Biodiversity by definition is the variety of animal and plant life ranging from all habitats, its organisms and ecological processes they are part of. This involves diversity within species and between species. Biodiversity forms the foundation of the vast array of eco – services that contribute to human wellbeing and the sustainability of the environment.  Diversity in living things enhances our lives, but more essentially, biodiversity is indispensable to life on earth. It is a reserve for food, housing, clothing and other resources. The economy counts on biodiversity since it offers renewable economic resources and ecosystem services, therapeutic and scientific benefits, and is inestimable in terms of national and aesthetic values.
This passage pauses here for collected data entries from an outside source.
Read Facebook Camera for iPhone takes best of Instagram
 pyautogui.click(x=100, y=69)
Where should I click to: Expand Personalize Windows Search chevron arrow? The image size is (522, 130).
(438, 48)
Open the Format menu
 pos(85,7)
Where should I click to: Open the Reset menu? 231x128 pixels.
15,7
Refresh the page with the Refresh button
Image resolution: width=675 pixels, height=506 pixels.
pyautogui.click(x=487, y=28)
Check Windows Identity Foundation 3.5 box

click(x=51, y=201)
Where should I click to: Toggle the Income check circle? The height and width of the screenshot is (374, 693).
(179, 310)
Furthermore, biodiversity is imperative to humans. Plants, for instance, support humans by giving off oxygen. They also provide food, shade, building material, medicines, and fiber for clothing and paper. The roots of plants help avert flooding, purifying air and water.  Meanwhile, biodiversity provides a variety of ecosystem services, which are critical to human survival and the economy. Different organisms are responsible for controlling invasive or pest species, preserving soil fertility, pollinating and thereby retaining various vegetation, detoxifying and decomposing wastes, and regulating climate. These ecosystem services are intricate natural processes that are connected in ways that are not fully understood. Therefore, the impact of losing any one of these processes could be disastrous or catastrophic.

Again, biodiversity enlivens our tourism industry and allows us to explore a vast array of voyage and ecotourism experiences. In addition, since most pharmaceutical drugs are gotten directly and indirectly from plants and animal species, Medicine depends on biodiversity. However, only roughly 2 percent of the flowering plants in the world have been studied for their possible pharmacological effects. New discoveries, often in unexpected areas, are ongoing. For example, Taxol – an anticancer drug, was discovered in the bark of Pacific Yew trees Taxus brevifolia.
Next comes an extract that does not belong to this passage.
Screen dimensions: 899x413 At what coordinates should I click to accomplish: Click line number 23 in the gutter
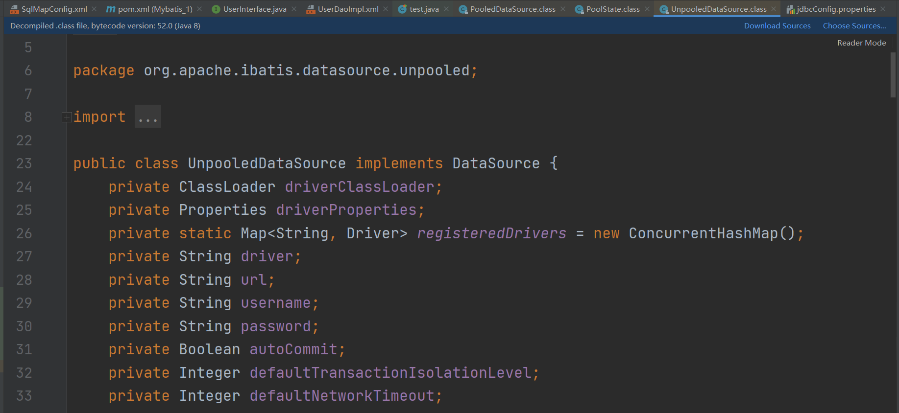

All Living species are intertwined. They depend on one another. Forests provides habitat for animals. Animals feed on plants. The plants need healthy soil to grow. Fungi help in putrefication to enrich the soil. Insects and other animals carry pollen from one plant to another, which allows the plants to reproduce. When biodiversity becomes less, these connections wanes and sometimes break, harming all the living species in the ecosystem including humans.
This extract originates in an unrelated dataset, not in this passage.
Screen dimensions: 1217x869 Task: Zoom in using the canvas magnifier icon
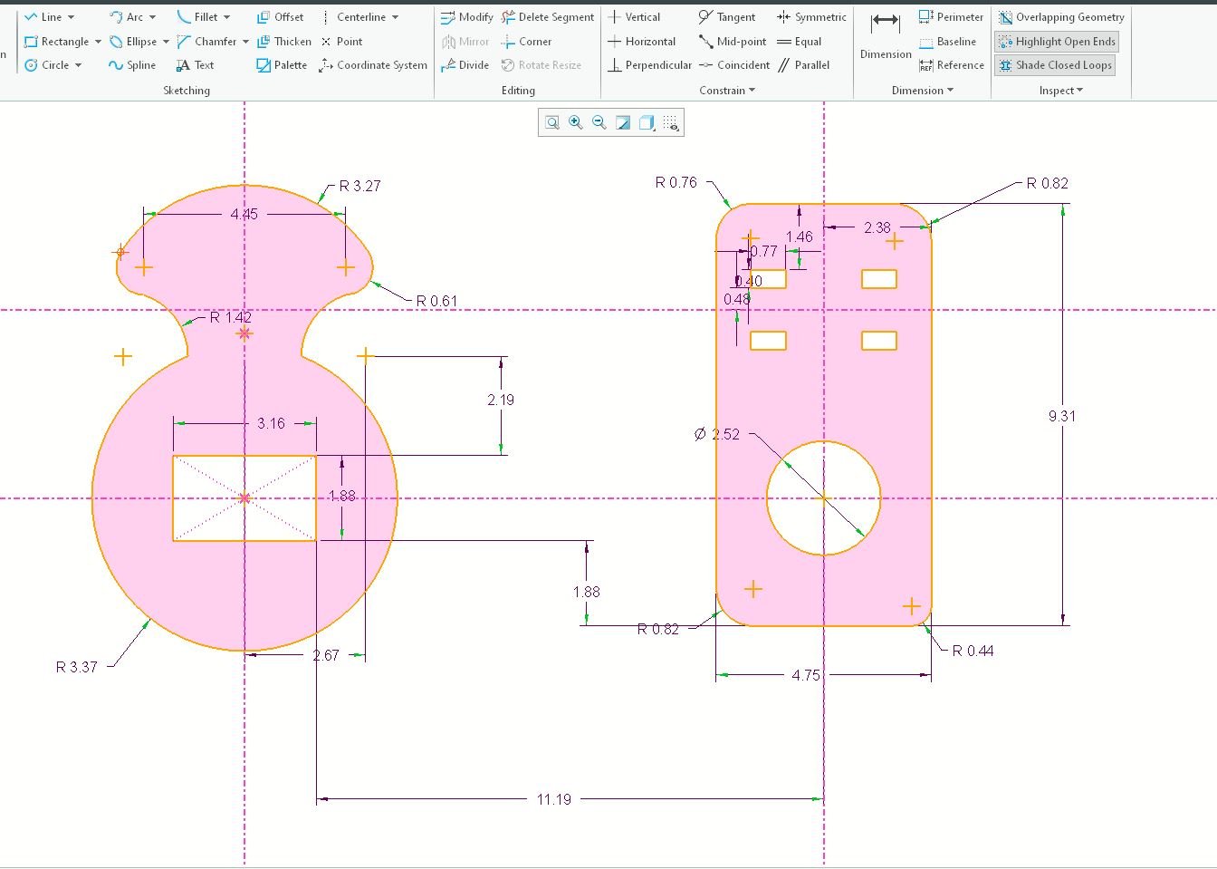coord(575,122)

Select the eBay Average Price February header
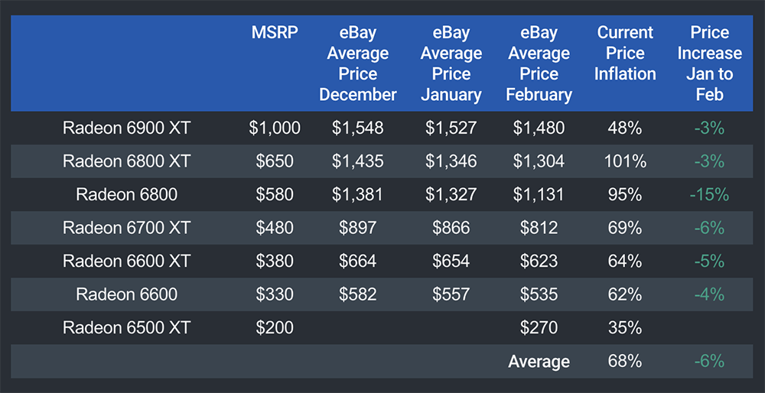point(539,63)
Despite the aforementioned roles, biodiversity plays, there are quite a number of threats facing planet’s earth biodiversity. From climate change to pollution (such as plastic pollution), deforestation and habitat loss to over exploitation, invasive species to countless number of other factors, threaten biodiversity leading to decline and in extreme cases extinction with dire consequences to our survival and environmental sustainability.

What can we do? We can take various steps to reduce our carbon footprints, promote education, adopt and implement relevant policies to prevent deforestation, enforce relevant conservation policies, engage sustained and continued awareness surrounding the danger of overexploitation, create systems to prevent introduction of invasive species in the first place and effectively monitor for new infestations and swiftly eradicate newly detected invaders. Furthermore, vigorously create awareness, sensitize young children and adults in schools and communities on the rich value of plastic waste, and effectively engage the four R’s; Rethink, Reduce, Reuse and Recycle.

At LUFASI, we actively engage in the protection of biodiversity by promoting awareness of the natural environment

The Chairman of LUFASI led guests and staff to plant trees in marking IDB

and biodiversity conservation to the public through various workshops (Climate Change and Plastic Pollution), advocacies, nature tours, bird watches and others. Furthermore, we actively commemorate each year’s International Day for Biodiversity to increase understanding and awareness of biodiversity issues. LUFASI, a 20-hectare urban forest isolated in the midst of a densely populated Lekki Peninsula of Lagos, Nigeria is one of the last remaining green belts in the state and is home to numerous species of wildlife, birds, insects and trees including the Critically Endangered (IUCN) Hooded Vulture Necrosyrtes monachus, Ekki Tree – Lophira alata and others.